I want to start a series of posts where we talk about the writers and stories that made us who we are as writers ourselves. Sometimes when I return to a certain book, I'm shocked to realize how much it has informed the content I produce myself. It's easy to forget as we're taken with the latest influence in the moment, so for this first post, I want us to think back to when we were kids, to those early stories that never left us.
I still remember the exact moment I decided I wanted to be a writer. I was five years old, and Mom had just read me Bunk Beds by Elizabeth Winthrop. I decided to write my own version of Bunk Beds. I didn't think of it as copying-- I mean, it was different because I was adding something I liked, something "better." (My sister wouldn't appreciate it when I took this same philosophy to her own stories years later, down to the character's names.) That evening, I sat at the kitchen table with my big pad of construction paper writing my own Bunk Beds, and I was in bliss. I thought, "This is what I'm going to do when I'm a grown up. I'm going to write books." And that's been the plan ever since.

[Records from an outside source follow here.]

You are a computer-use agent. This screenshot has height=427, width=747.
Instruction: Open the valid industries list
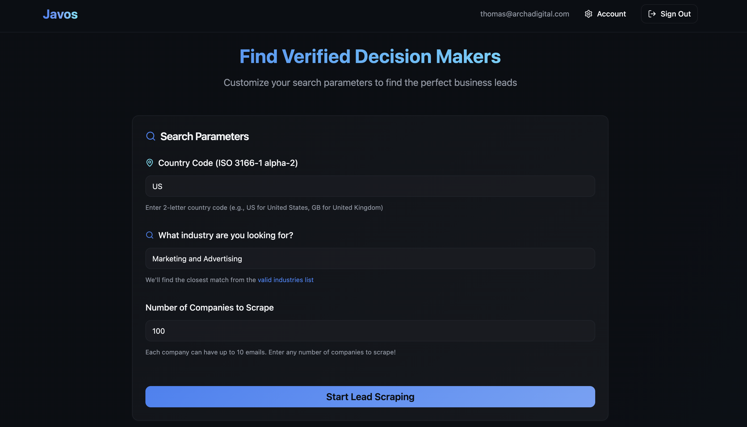pyautogui.click(x=285, y=280)
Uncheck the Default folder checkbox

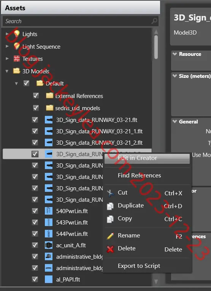coord(26,83)
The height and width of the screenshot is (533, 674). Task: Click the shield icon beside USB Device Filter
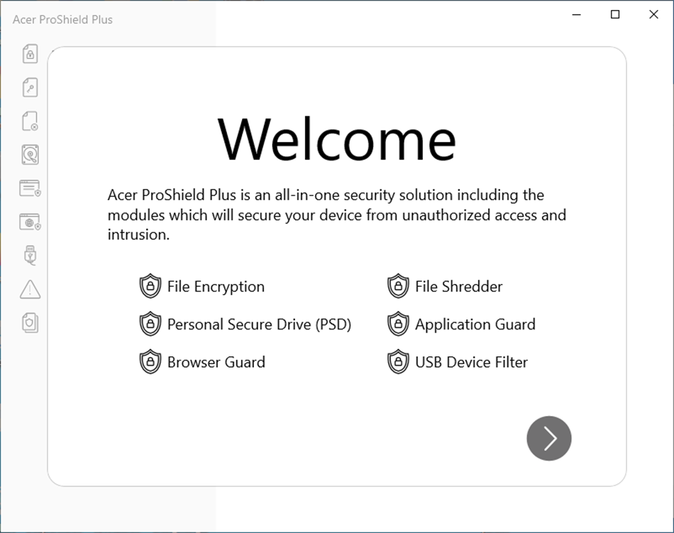397,362
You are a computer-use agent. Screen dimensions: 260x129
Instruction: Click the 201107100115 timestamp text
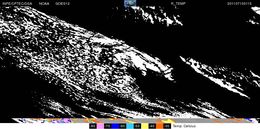pos(240,4)
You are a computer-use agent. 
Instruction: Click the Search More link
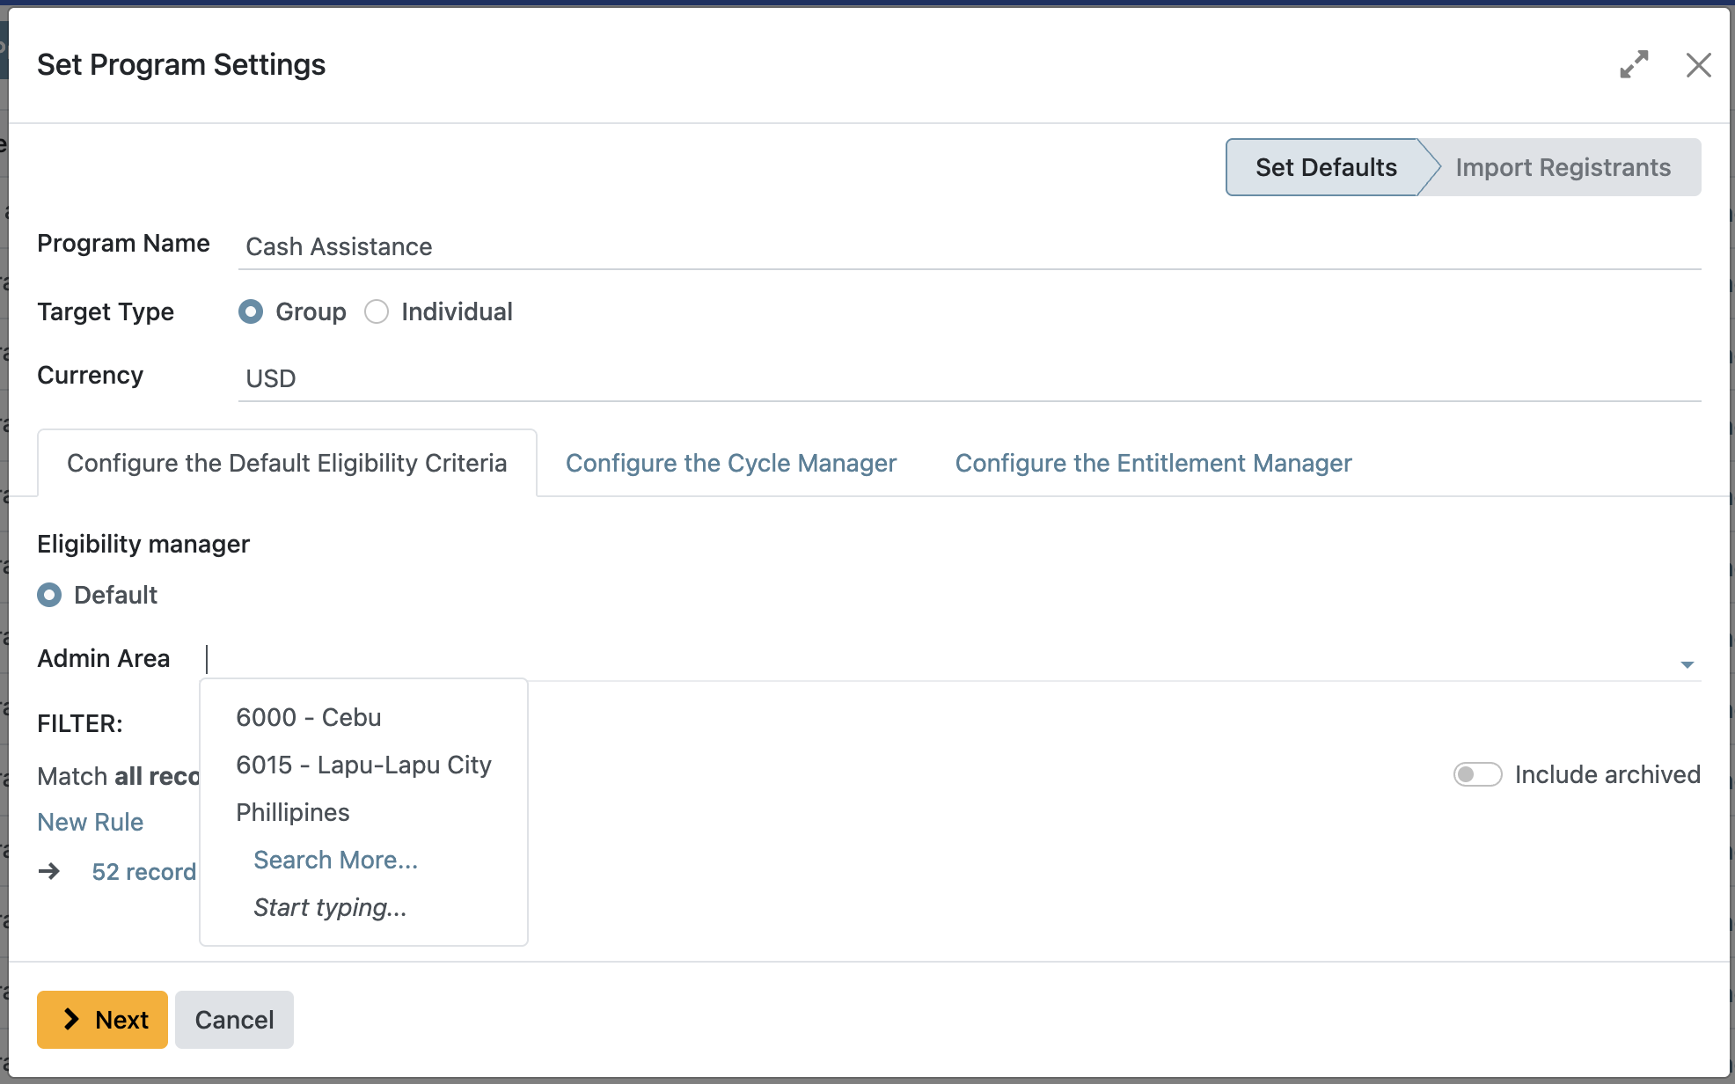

Years later, I tried to find Bunk Beds online. I was shocked when I found it immediately, and after I ordered it and re-read it, it made so much sense as to why that was my book. I was born with a muscle condition, and I didn't walk until I was four. I had to sit out a lot, but I actually grew to prefer my own imagination to much of anything else (my greatest blessing & greatest curse, as you can imagine). Bunk Beds is about a brother and sister who are supposed to be sleeping, but they're imagining that their beds make up a boat, then a house, then a car. At one point, the prose turns poetic as they look out the window to enviously watch the neighborhood kids, the ones who have no restrictions and get to play all night. Of course I loved that book. Getting lost in my imagination, watching other kids do things that I could not--it was my life. Connecting like this is always why I wanted to write, even if I was too young to be fully aware of it.
Other books & writers that stand out in my childhood:
I Go With My Family to Grandma's-- Riki Levinson
The Berenstain Bears (of course)
anything by Chris VanAllsburg
Babysitter's Little Sister series-- Ann M. Martin
The Happy Orpheline-- Natalie Savage Carlson
A Little Princess-- Frances Hodgson Burnett
The Giver-- Lois Lowry
R.L. Stine books (even though they traumatized me)
How about you? What are those books, stories, and writers from childhood that impacted you in a big way?